● Material to process
- - - -

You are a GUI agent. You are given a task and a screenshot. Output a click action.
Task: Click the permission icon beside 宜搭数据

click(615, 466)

- - - -

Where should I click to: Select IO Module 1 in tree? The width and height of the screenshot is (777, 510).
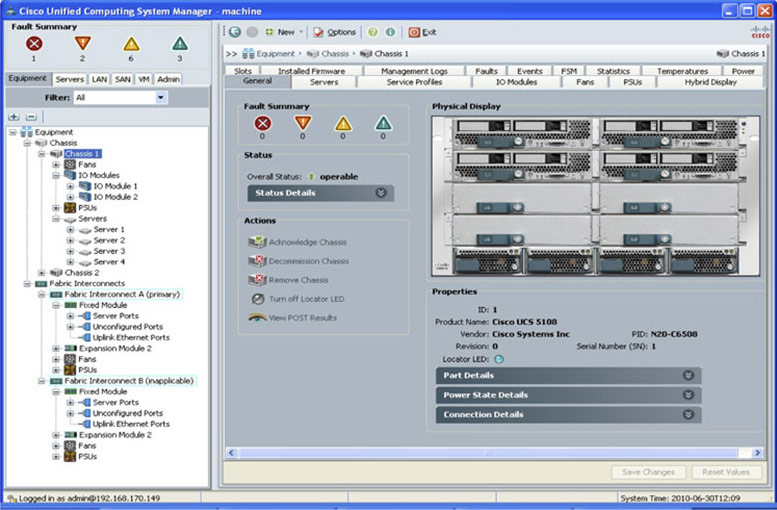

- - - -

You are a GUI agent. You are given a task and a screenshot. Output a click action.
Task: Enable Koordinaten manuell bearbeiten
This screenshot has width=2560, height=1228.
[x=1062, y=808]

- - - -

● Stated goal
Pick out each line of the data above that contains the word "screenshot", matching its case exactly.

● Output for this task
You are a GUI agent. You are given a task and a screenshot. Output a click action.
Where should I click to: Select IO Module 1 in tree? The width and height of the screenshot is (777, 510).
You are a GUI agent. You are given a task and a screenshot. Output a click action.
This screenshot has width=2560, height=1228.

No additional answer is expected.